The bombing continued on Monday, according to the Syrian Observatory for Human Rights, with at least 14 raids against militant positions.
There was no immediate death toll in the renewed bombing.
Three raids targeted the area around the town of Tabqa in western Raqa and four hit near the Tabqa military airport, the only remaining regime-held position in the province.
The other seven strikes hit sites inside Raqa city, the provincial capital.
The raids involved the use of precision weapons rather than the explosive-packed barrel bombs that the regime has deployed to deadly effect in Aleppo province and elsewhere.
Barrel bombs have been criticised for being indiscriminate and killing civilians.
The Syrian raids come as the US carries out air strikes against the IS just across the border in neighbouring Iraq.
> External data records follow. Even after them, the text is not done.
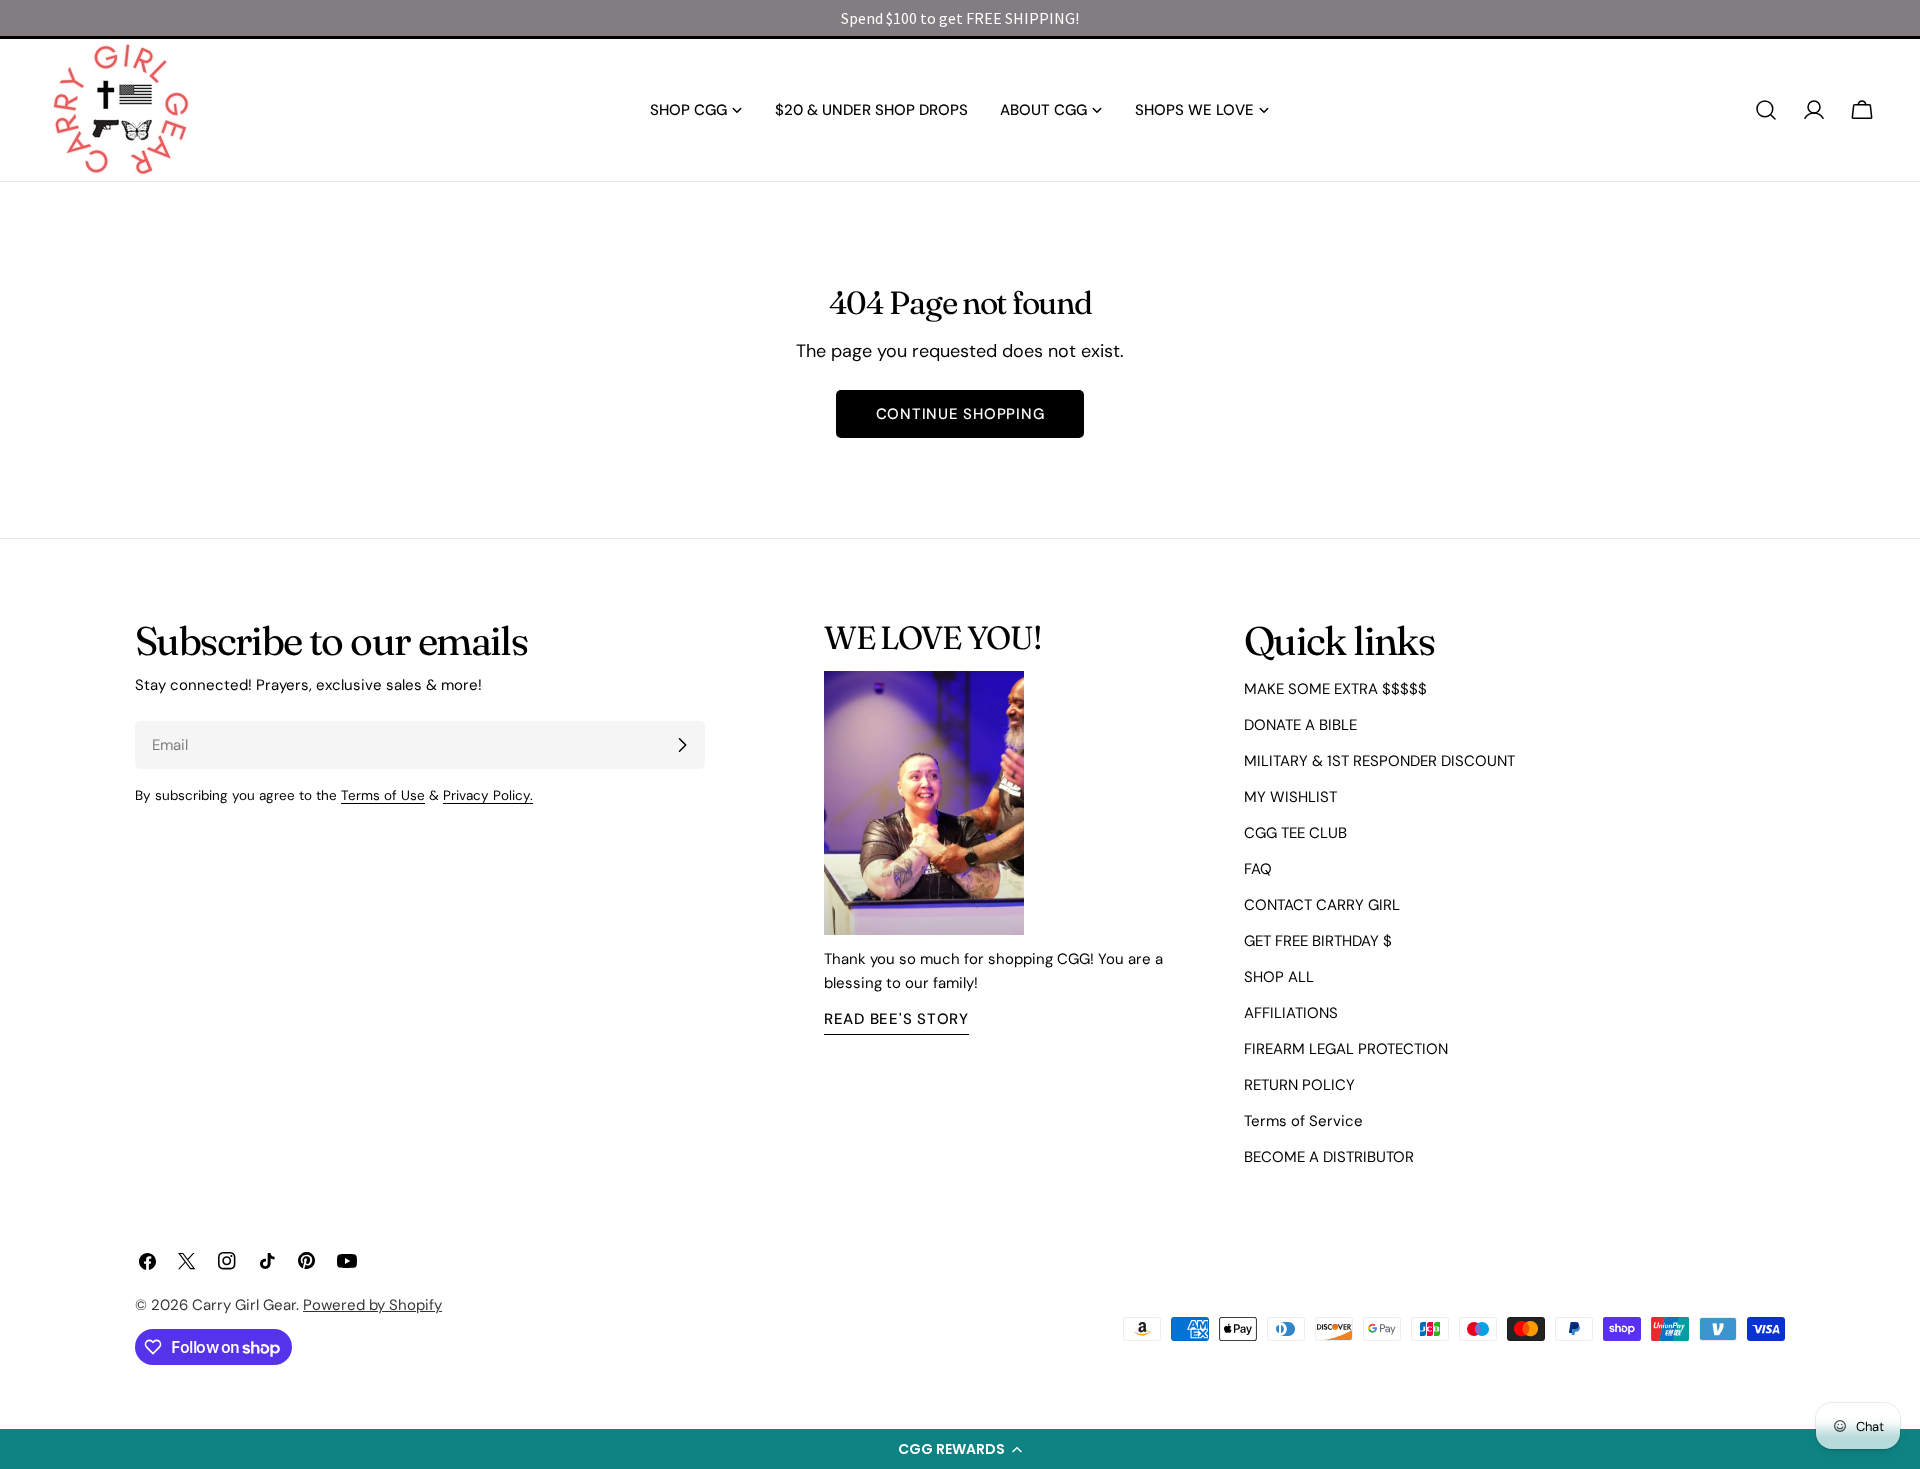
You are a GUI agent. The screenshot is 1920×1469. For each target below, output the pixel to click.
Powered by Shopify (372, 1305)
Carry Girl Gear (244, 1305)
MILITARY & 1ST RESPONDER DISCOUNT (1379, 761)
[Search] (1766, 110)
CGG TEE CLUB (1295, 833)
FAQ (1258, 869)
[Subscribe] (682, 745)
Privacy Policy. (488, 795)
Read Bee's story (896, 1019)
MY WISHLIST (1290, 797)
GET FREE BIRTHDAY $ (1318, 941)
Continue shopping (960, 414)
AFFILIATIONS (1291, 1013)
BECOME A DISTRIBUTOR (1329, 1157)
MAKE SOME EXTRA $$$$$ (1335, 689)
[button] (960, 1449)
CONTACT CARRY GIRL (1322, 905)
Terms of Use (383, 795)
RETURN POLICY (1299, 1085)
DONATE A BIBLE (1300, 725)
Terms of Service (1303, 1121)
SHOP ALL (1279, 977)
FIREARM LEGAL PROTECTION (1346, 1049)
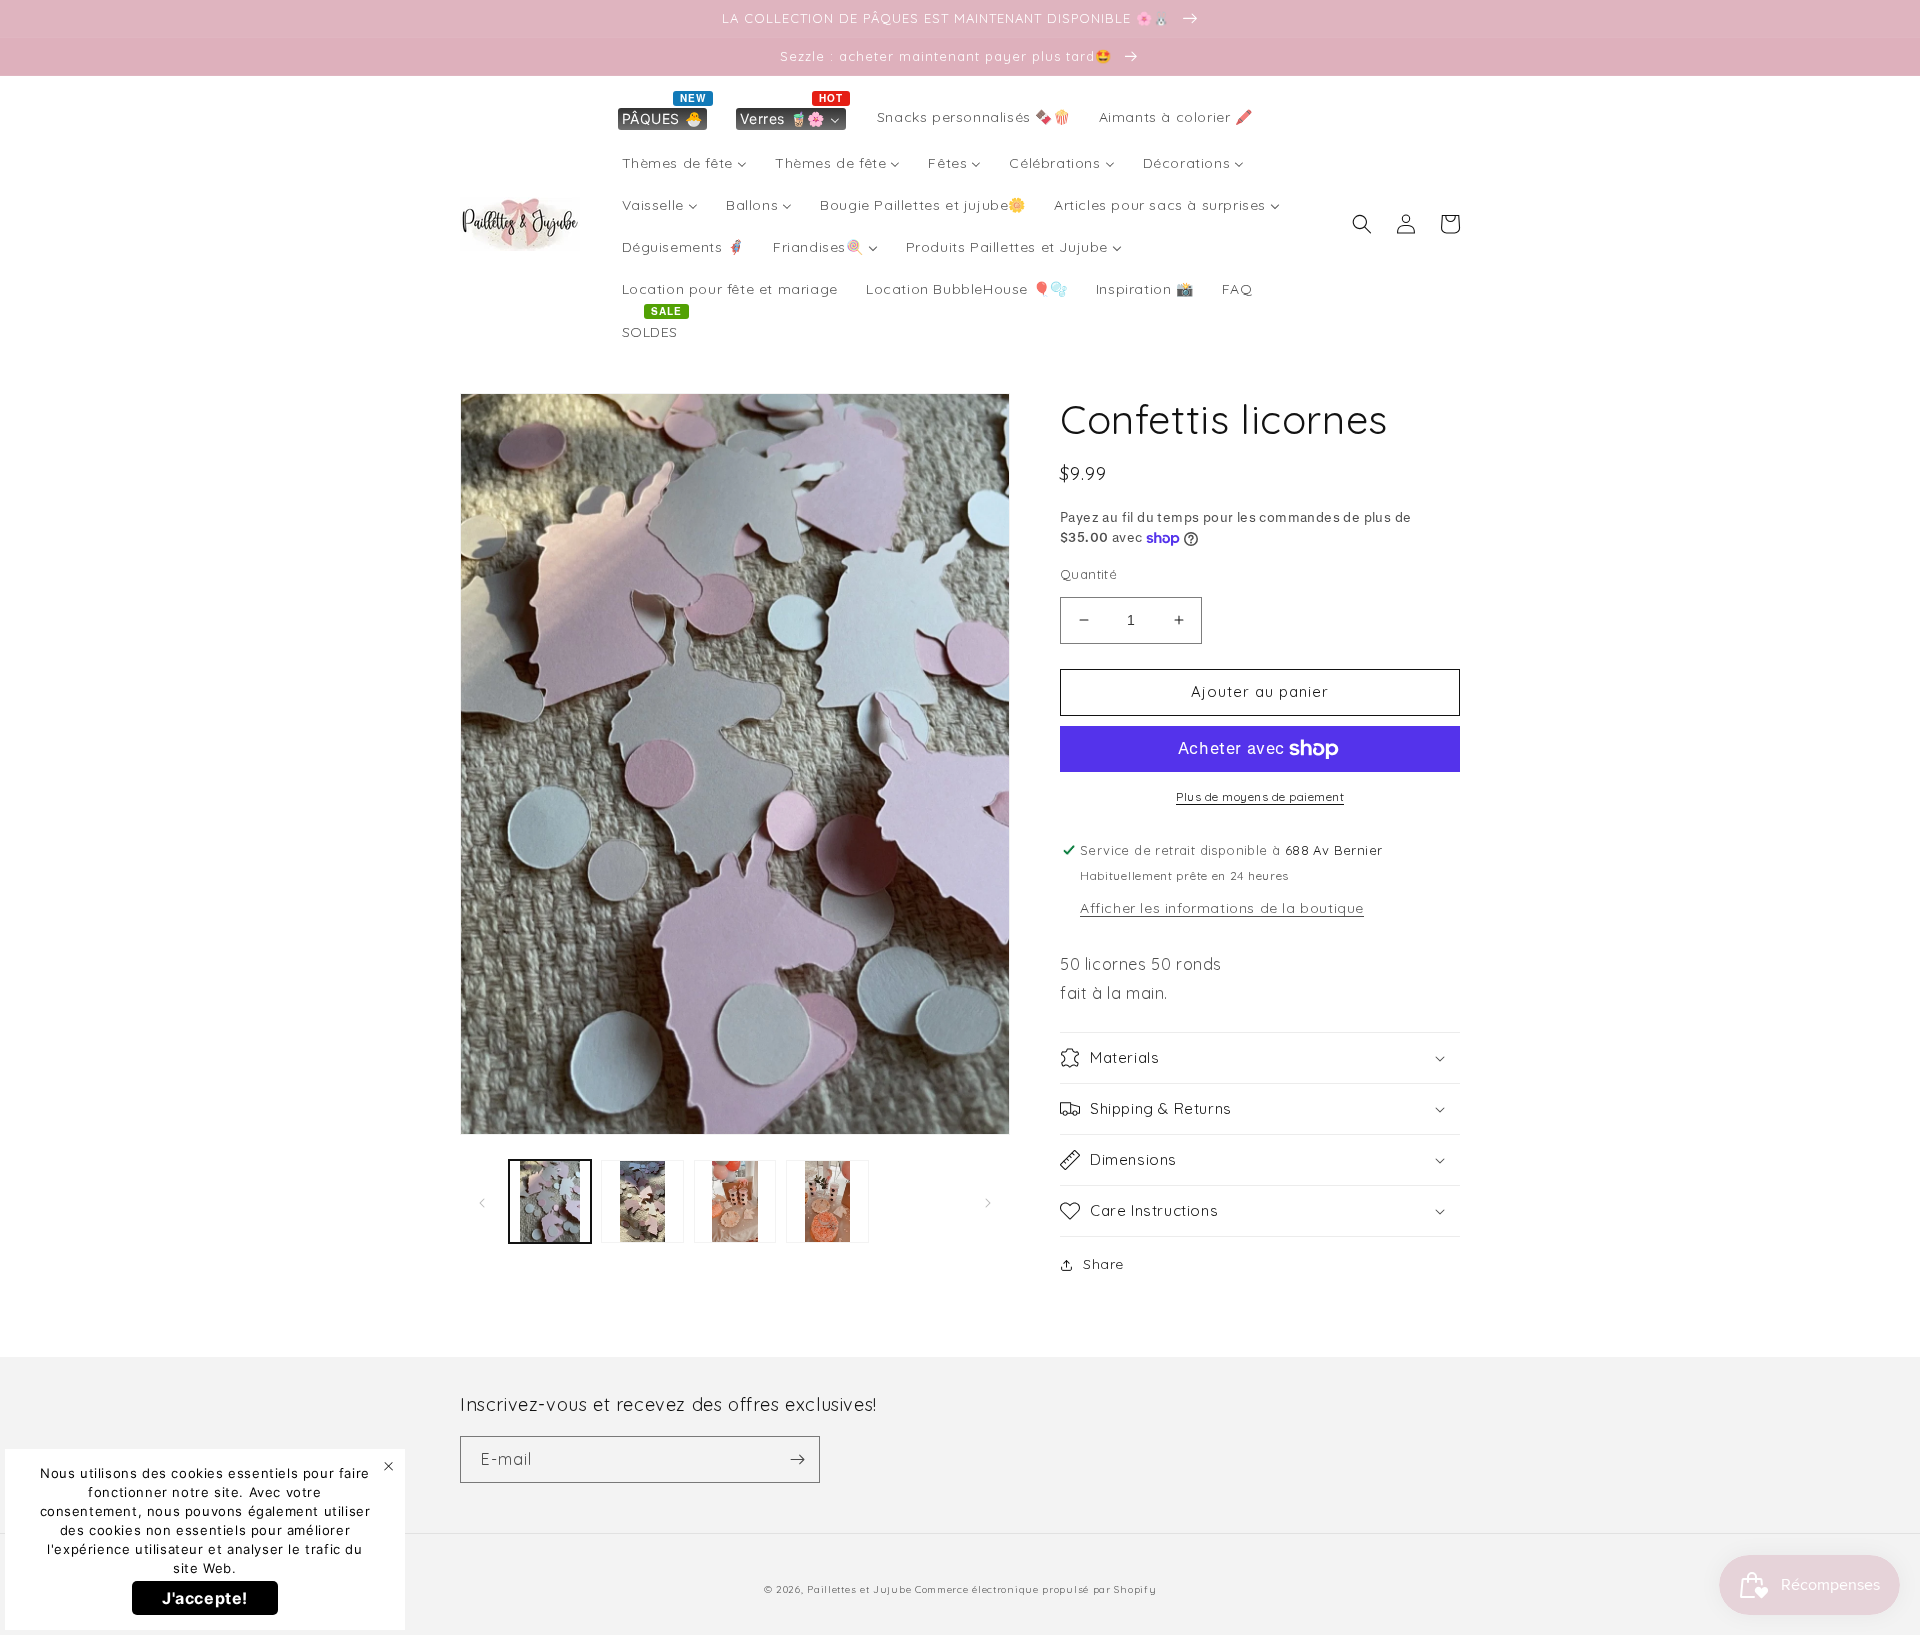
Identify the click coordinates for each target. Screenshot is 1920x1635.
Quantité (1088, 574)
The US strikes are intended to limit the advance of IS militants who have seized large swathes of territory in both Iraq and Syria, declaring an Islamic "caliphate."
The group emerged from al Qaeda's one-time Iraq affiliate, but has since broken with that organisation and grown into a cross-border militant group.
It has been battling rival opposition fighters in Syria since early January, after a backlash because of the group's abuses against civilians and rebels, and its bid to dominate captured territory.